Feature modeling of the evolving access control requirements

Abstract

Access control mechanisms are an integral part of most modern software systems, but it is still not considered as an explicit part in the development process. Access control mechanisms and policies are generally added to existing systems as an afterthought, with all the problems of unsatisfied security requirements, integration difficulties, and mismatches between design models. In order to increase the overall system security, access control requirements should be taken into account early in the software development process. Due to the integration of Access control requirements early in the development process, potential security breaches can be detected and removed earlier. But, on the other hand, this integration results in spreading of access control functionalities across the software systems and making them tightly cohesive. When there is a need arises for updating the existing access control requirement, the changes would impact on several functional requirements.
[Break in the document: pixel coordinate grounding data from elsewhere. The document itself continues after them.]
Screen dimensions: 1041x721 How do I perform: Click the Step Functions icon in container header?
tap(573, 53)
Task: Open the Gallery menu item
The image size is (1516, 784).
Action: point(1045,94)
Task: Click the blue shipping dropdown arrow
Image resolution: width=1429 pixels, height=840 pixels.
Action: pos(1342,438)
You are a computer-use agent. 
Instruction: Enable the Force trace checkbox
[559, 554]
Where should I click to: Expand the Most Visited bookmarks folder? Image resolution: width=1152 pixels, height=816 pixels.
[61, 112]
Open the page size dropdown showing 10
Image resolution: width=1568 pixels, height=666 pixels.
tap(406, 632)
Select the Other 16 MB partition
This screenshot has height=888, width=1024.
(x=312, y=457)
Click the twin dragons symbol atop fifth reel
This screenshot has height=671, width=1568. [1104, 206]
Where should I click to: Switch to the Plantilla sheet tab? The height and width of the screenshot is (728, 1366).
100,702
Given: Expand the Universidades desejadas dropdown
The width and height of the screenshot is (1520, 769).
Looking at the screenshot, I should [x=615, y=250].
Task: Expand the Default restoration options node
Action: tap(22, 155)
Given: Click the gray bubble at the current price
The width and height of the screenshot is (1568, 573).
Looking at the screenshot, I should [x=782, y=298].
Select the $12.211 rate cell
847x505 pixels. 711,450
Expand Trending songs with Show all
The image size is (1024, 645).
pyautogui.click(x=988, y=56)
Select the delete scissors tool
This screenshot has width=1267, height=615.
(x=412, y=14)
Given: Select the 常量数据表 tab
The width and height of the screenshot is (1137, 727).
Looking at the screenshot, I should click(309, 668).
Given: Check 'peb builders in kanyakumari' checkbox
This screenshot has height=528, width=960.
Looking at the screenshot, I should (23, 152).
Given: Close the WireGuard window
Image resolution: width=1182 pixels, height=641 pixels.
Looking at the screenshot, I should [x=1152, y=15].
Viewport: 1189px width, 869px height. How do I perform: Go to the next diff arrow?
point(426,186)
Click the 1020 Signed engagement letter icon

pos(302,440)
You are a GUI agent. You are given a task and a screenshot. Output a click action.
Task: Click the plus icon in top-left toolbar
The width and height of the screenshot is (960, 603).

Moreover the access control requirements tend to evolve continually. Accordingly, the design phase should support both the static and dynamic changes of the access control requirements without making much impact on the functional requirements. To address this issue at the design level, we need an approach that could support to model the access control requirements along with the constraints and also capture the changes, without affecting the functional design. In this paper, we propose a Feature Conclave Model based on feature modeling, for analyzing and designing the evolving access control requirements along with the system design. The Feature Conclave Model views the access control requirements as "Features" and also provides step-by-step integration with the functional domain. Moreover, the new updates of the access control requirements can be represented as the variants and can easily be adapted within the system design. © 2011 Springer-Verlag Berlin Heidelberg.